Lemon Risotto with Zucchini and Parsley

How did spring pass into summer without me making a single risotto? It’s the ultimate spring comfort food and so perfect with seasonal asparagus and mushrooms. Every magazine and blog worth its salt seems to have featured it, except me. I use Hawaiian pink salt for goodness sake. It’s hard to measure up to that standard, it’s true. That’s awfully fancy salt that a friend gifted me. I probably wouldn’t have bought it for myself. I’m very honoured to have it, but my low salt self-esteem makes me believe I’m not worth it.

Oh right! I remember now why I missed out on spring risotto! It’s because I overdosed on asparagus in 2011 and spent the first half of 2012 binging on Basmati instead of Arborio. In fact, when I made this recipe last week I even almost washed the starch out of the rice without thinking about the fact that that’s what makes the risotto creamy. I would have ended up with a risotto light as air, fluffy, and very un-risotto-like. Never would I have married an Italian with a grandmother skilled with a wooden spoon, had I done that. Fortunately, I slapped my hand away from the tap before the water hit. It seems there’s hope for me yet.

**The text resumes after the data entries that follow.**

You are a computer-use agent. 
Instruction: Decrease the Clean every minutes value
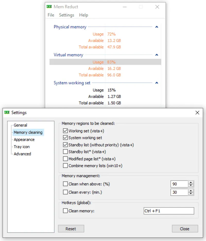(x=191, y=194)
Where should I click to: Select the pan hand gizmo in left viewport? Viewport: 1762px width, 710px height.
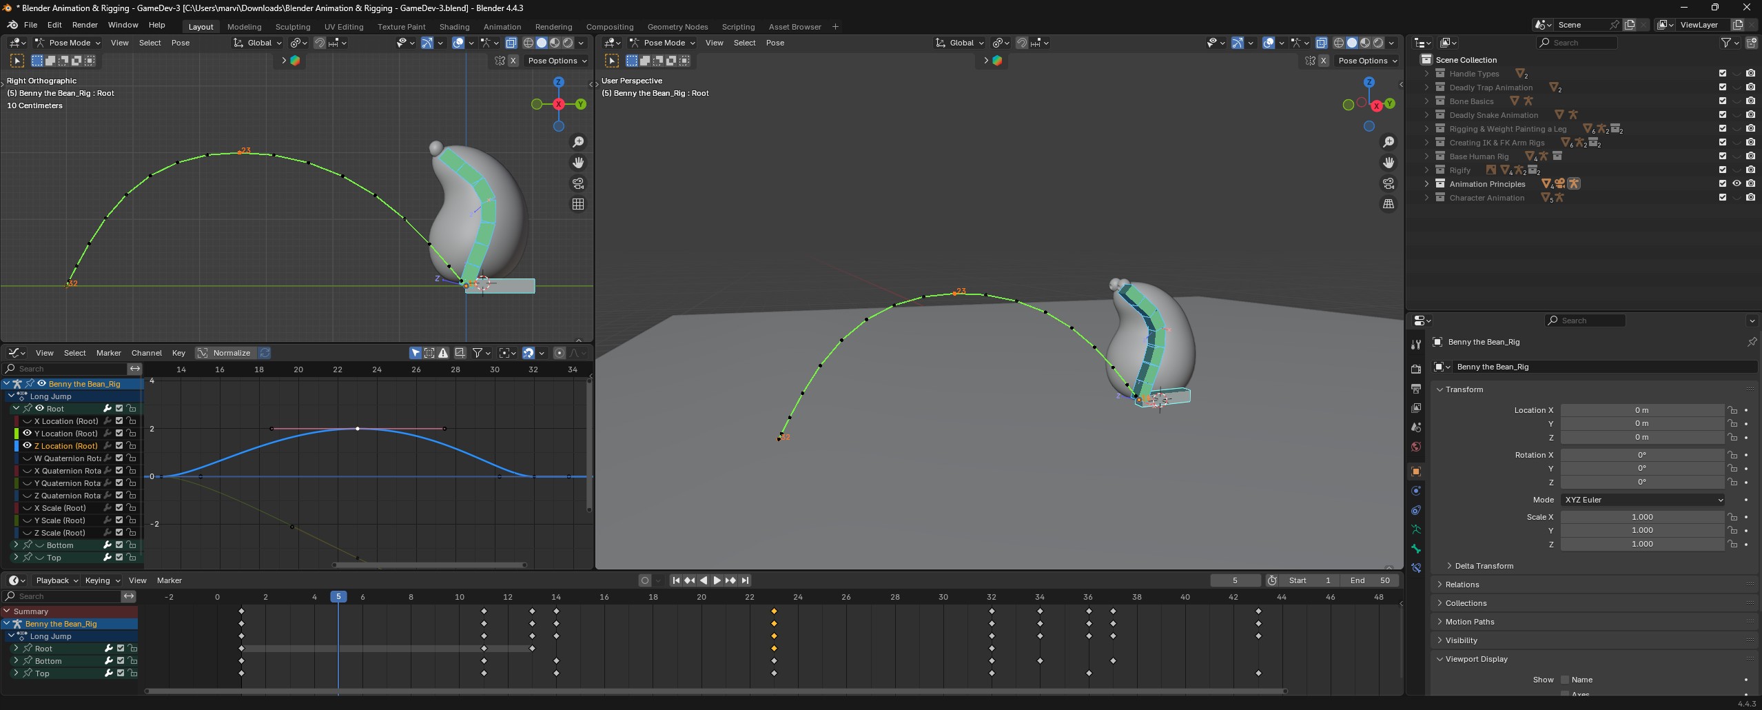click(578, 163)
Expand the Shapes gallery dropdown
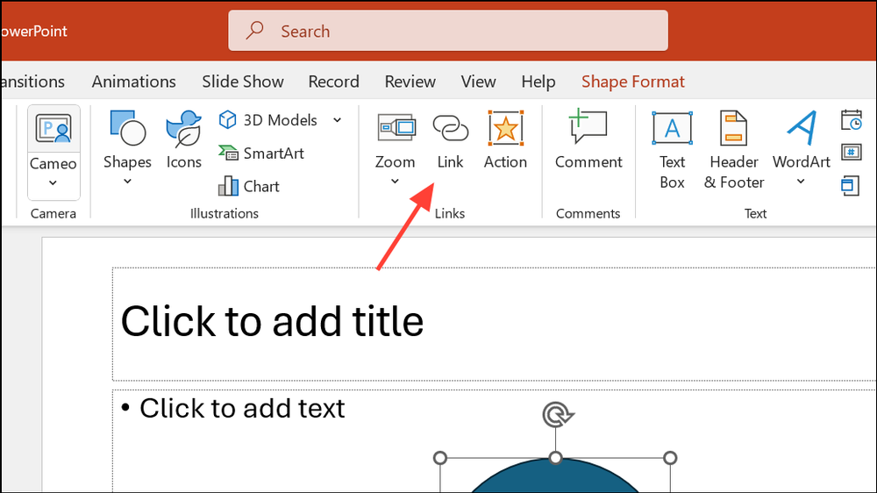 click(127, 182)
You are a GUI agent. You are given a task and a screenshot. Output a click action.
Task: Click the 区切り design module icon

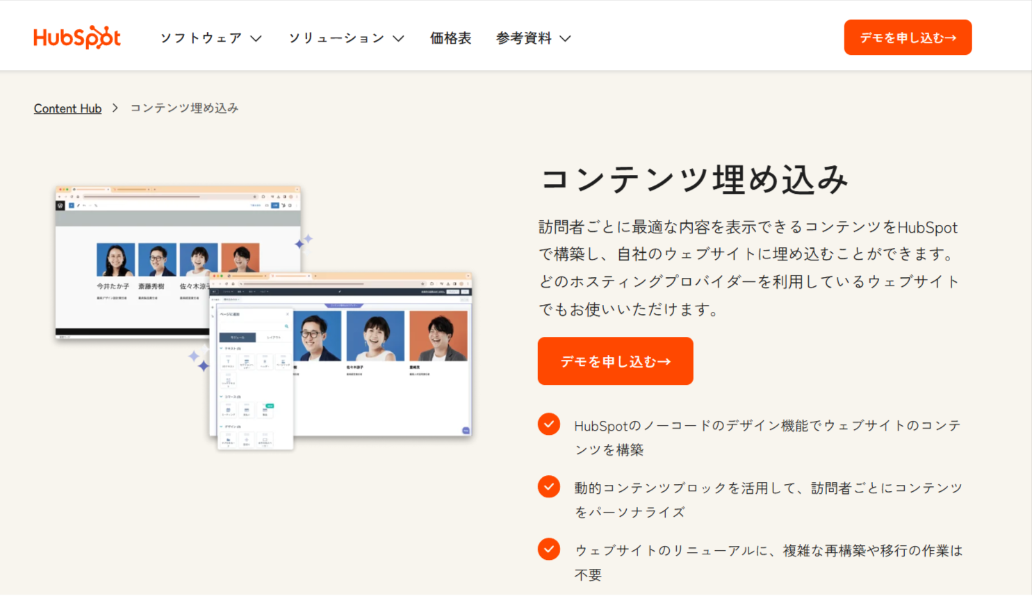[x=246, y=440]
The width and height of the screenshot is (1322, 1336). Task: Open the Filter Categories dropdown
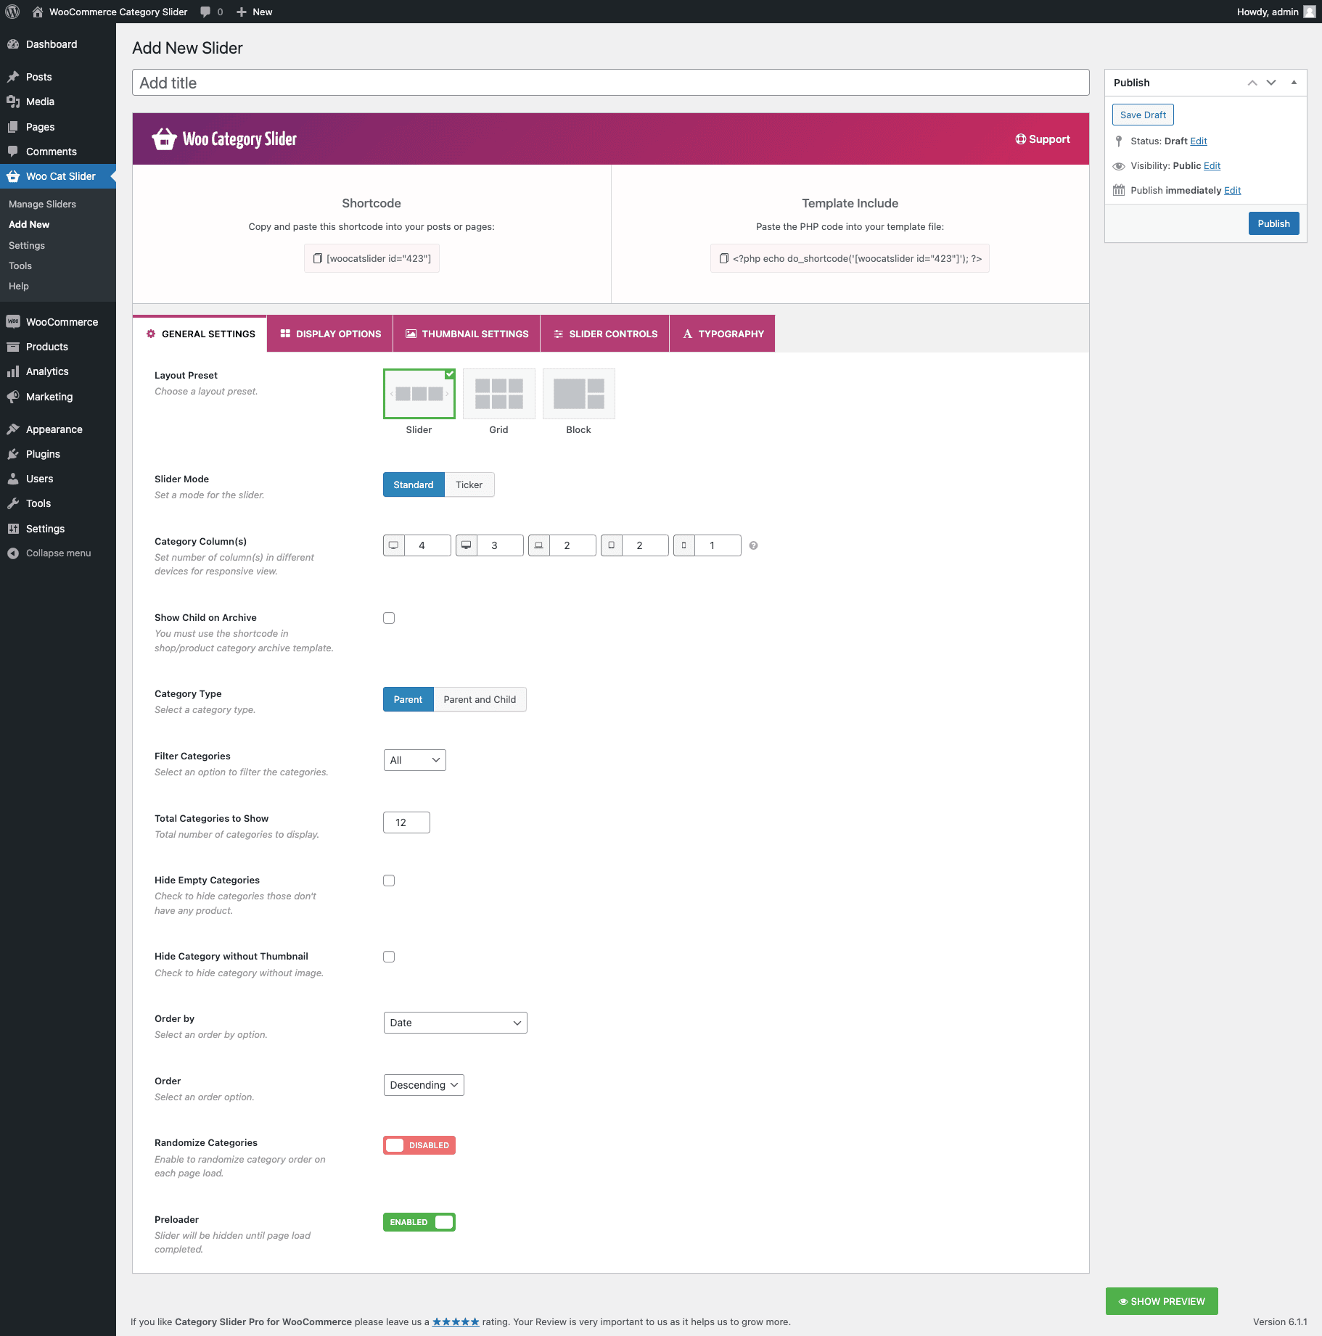(414, 760)
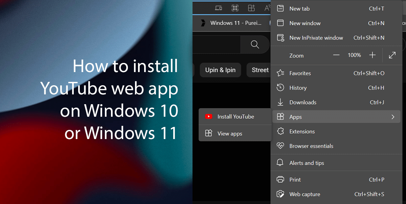Click the Favorites star icon
The image size is (406, 204).
point(280,73)
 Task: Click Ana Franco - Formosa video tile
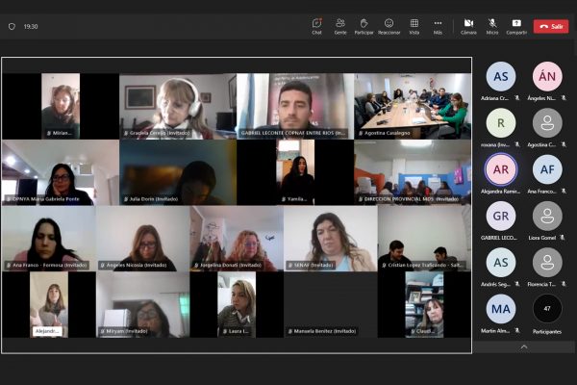48,239
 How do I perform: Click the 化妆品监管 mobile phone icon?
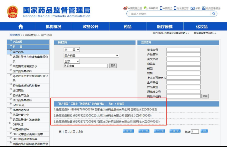(175, 8)
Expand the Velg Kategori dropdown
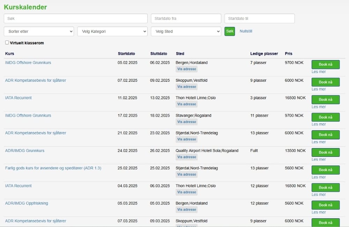 click(112, 31)
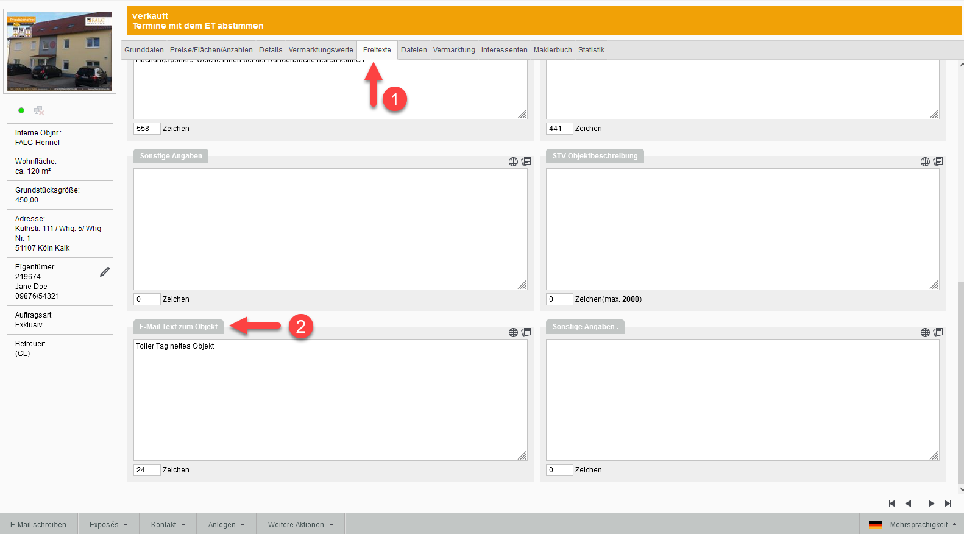Open the Maklerbuch tab
This screenshot has height=534, width=964.
(x=553, y=50)
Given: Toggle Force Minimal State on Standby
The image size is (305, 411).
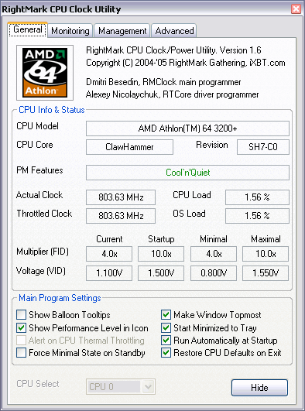Looking at the screenshot, I should point(21,353).
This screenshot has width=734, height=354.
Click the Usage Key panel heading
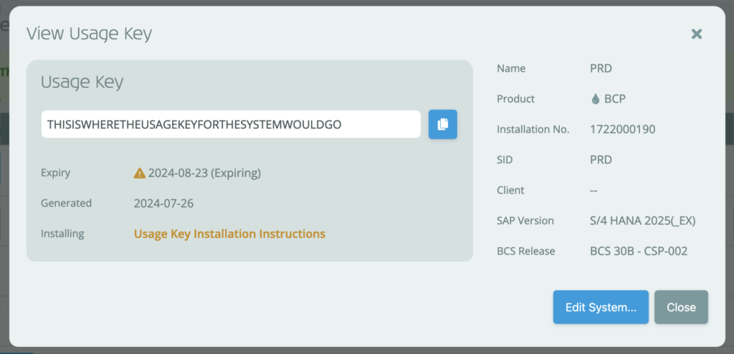82,82
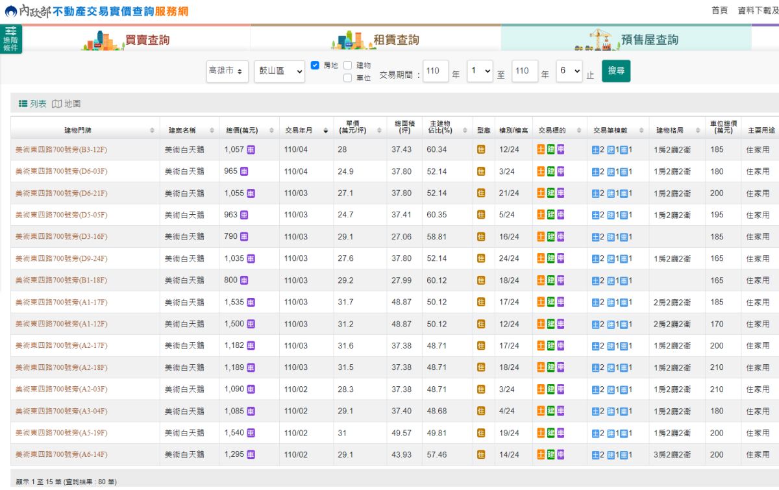Open the starting month dropdown showing 1

[480, 70]
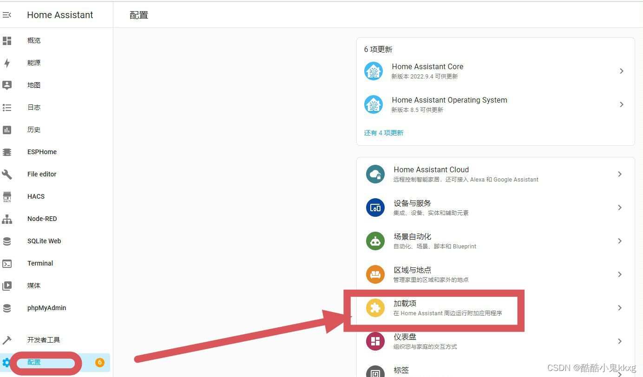Open the Terminal sidebar icon
Image resolution: width=643 pixels, height=377 pixels.
(7, 263)
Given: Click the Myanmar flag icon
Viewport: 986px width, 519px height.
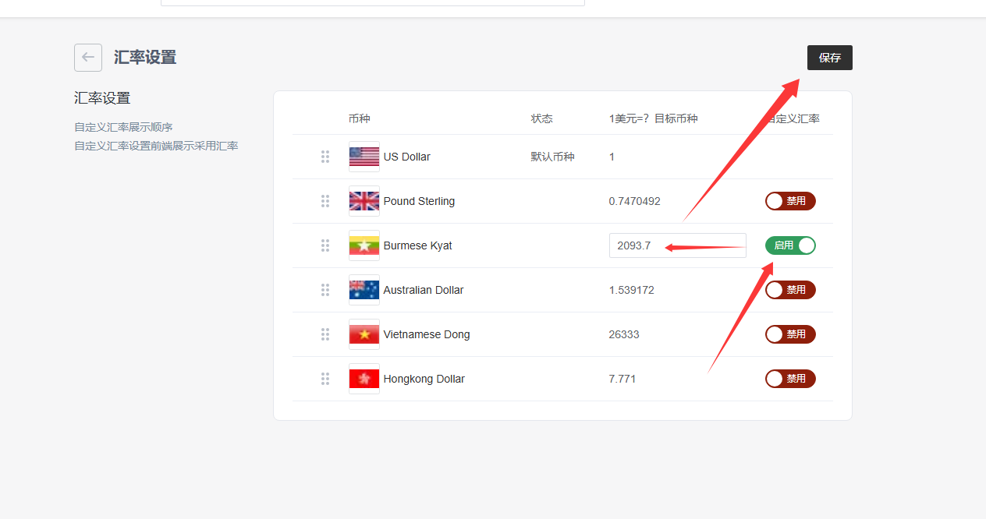Looking at the screenshot, I should click(x=364, y=245).
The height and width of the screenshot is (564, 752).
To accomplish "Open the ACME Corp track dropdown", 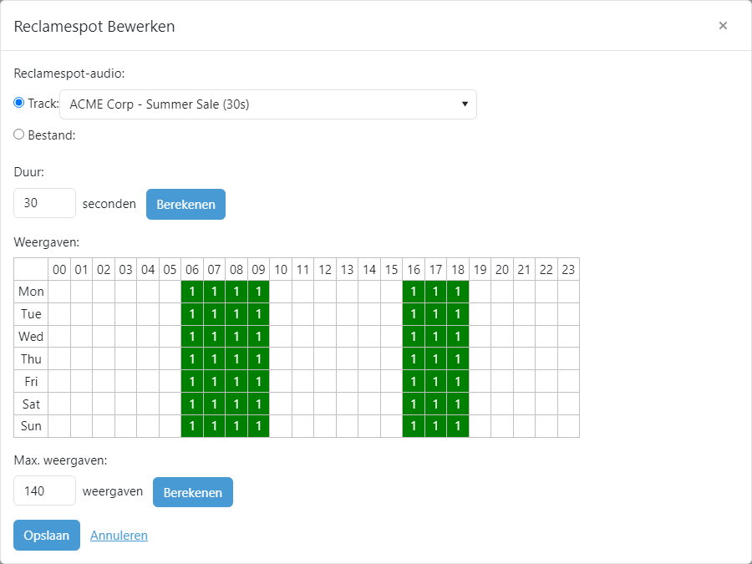I will tap(268, 104).
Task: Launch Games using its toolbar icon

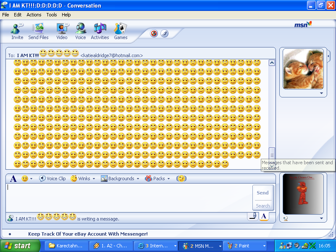Action: [x=120, y=31]
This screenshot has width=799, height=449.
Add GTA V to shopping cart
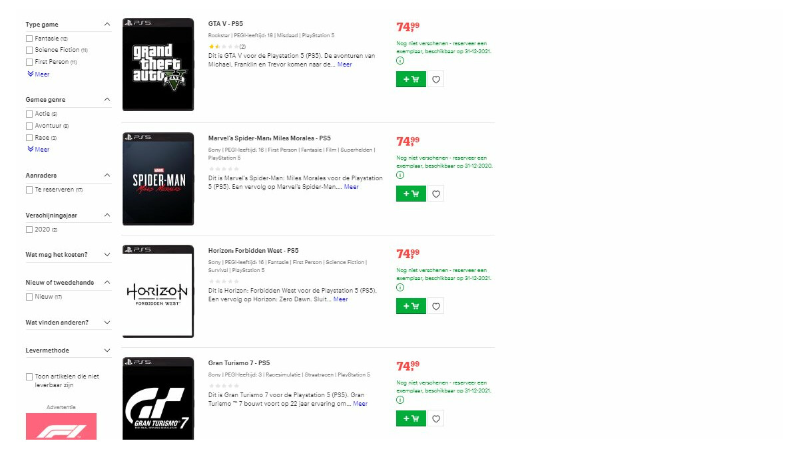coord(411,80)
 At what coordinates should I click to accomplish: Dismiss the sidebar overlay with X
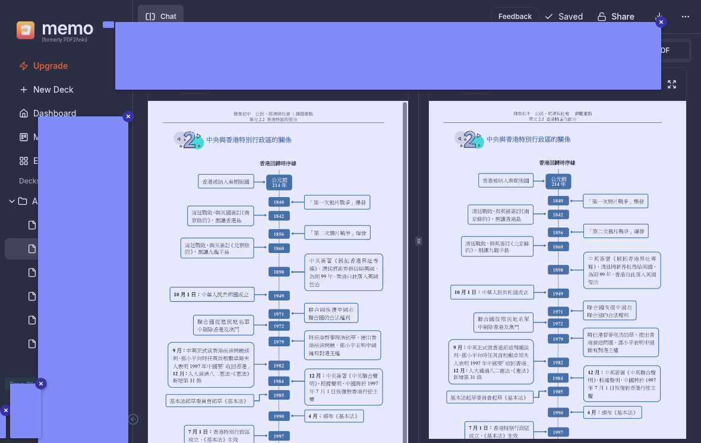click(128, 116)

And I think an Italian grandmother would even like me for making this risotto. I didn’t put a single chili pepper in it. It was bright – lemon zest and juice adds a lot. In the end it needed an anchovy or two for some umami depth, but without the fish it was still light and summery, and in my new home with air conditioning I wasn’t scared to heat the whole house up by standing over a simmering pot for 40 minutes. All in all, successful summer risotto.

I really think my future Italian grandmother would like the fact that I used an entire bottle of white wine in this recipe (I used a Quebec wine called La Musicale. It’s a nice wine, but not for this recipe, as it turns out). It was too much and made the risotto too wine-y since the wine wasn’t dry enough, but just use half a bottle of sauvignon blanc or Viognier (drink the other half) – nothing too amazing, but something you’ll want to drink – and you’ll be fine. Then add another 4 cups of chicken or vegetable stock gradually and you’re on your way to in-law, if not marital, bliss.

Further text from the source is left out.